- Exercise
Find every line in the listing below that includes the word "each", then give only how many there are.

- Dataset entries
++++++++++++++++++++

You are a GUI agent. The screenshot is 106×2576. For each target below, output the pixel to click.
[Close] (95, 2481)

++++++++++++++++++++

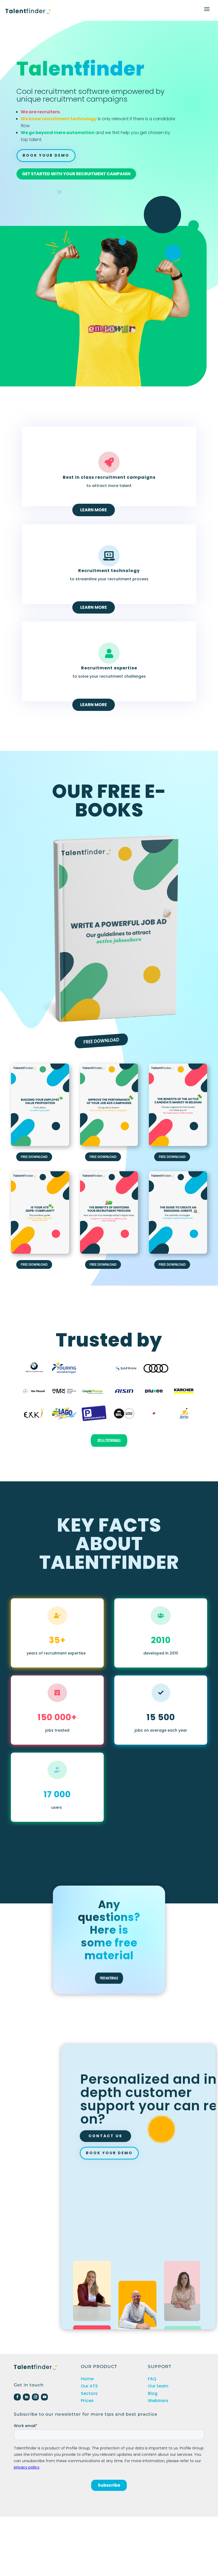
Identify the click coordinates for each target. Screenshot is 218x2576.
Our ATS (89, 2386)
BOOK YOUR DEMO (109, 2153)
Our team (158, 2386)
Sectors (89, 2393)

++++++++++++++++++++

- Result for this task
2